Restate verbatim the span of lines below between the line with "Themeansar (156, 2458)" and the line with "[Toggle Table of Content] (5, 1012)", including those two lines, and only that span.

Stored data entries:
────
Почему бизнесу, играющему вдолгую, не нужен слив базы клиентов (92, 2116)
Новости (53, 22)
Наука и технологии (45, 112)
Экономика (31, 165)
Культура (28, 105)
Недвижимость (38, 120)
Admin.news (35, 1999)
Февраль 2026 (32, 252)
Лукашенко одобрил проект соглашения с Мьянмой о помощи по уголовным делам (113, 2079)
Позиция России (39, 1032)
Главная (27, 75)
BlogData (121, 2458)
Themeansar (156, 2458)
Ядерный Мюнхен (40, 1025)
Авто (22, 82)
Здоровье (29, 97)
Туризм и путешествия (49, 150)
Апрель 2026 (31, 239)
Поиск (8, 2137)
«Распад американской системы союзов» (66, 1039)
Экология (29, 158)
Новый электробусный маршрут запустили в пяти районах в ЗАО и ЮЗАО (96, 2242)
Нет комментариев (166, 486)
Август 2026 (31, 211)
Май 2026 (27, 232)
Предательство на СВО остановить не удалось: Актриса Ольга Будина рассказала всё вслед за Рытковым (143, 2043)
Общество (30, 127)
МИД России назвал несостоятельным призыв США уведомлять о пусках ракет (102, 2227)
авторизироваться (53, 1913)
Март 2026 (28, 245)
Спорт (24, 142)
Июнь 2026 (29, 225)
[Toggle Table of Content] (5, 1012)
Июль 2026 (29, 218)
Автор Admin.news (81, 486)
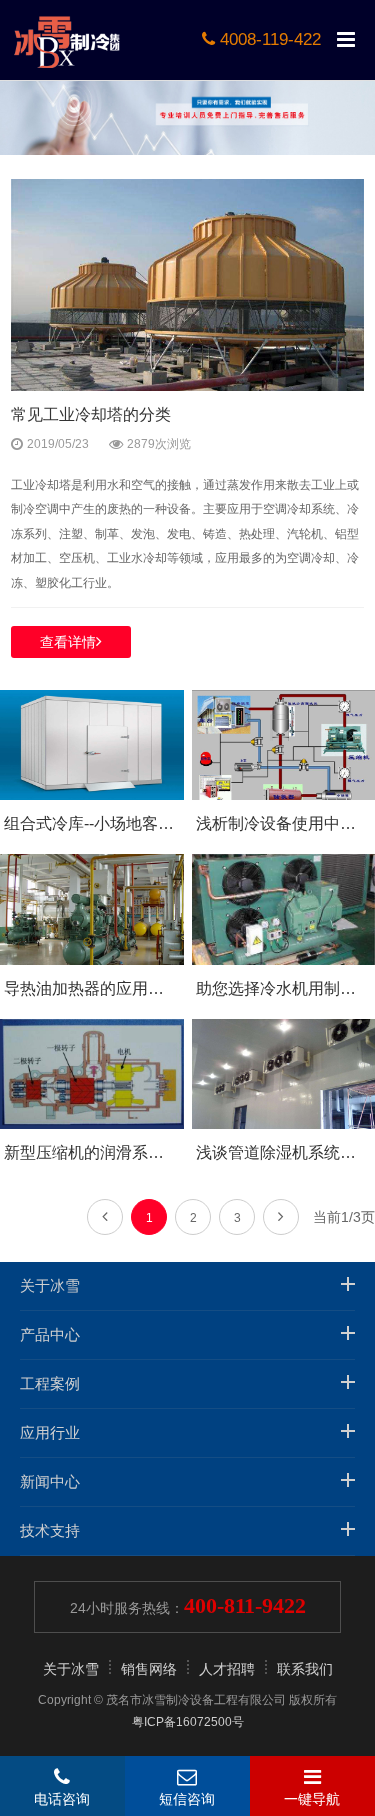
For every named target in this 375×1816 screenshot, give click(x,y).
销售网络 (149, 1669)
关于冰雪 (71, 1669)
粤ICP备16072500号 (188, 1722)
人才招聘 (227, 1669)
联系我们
────
=== OUTPUT ===
Themeansar (156, 2458)
Ядерный Мюнхен (40, 1025)
Авто (22, 82)
Здоровье (29, 97)
Туризм и путешествия (49, 150)
Апрель 2026 (31, 239)
Поиск (8, 2137)
«Распад американской системы союзов» (66, 1039)
Экология (29, 158)
Новый электробусный маршрут запустили в пяти районах в ЗАО и ЮЗАО (96, 2242)
Нет комментариев (166, 486)
Август 2026 (31, 211)
Май 2026 (27, 232)
Предательство на СВО остановить не удалось: Актриса Ольга Будина рассказала всё вслед за Рытковым (143, 2043)
Общество (30, 127)
МИД России назвал несостоятельным призыв США уведомлять о пусках ракет (102, 2227)
авторизироваться (53, 1913)
Март 2026 (28, 245)
Спорт (24, 142)
Июнь 2026 (29, 225)
[Toggle Table of Content] (5, 1012)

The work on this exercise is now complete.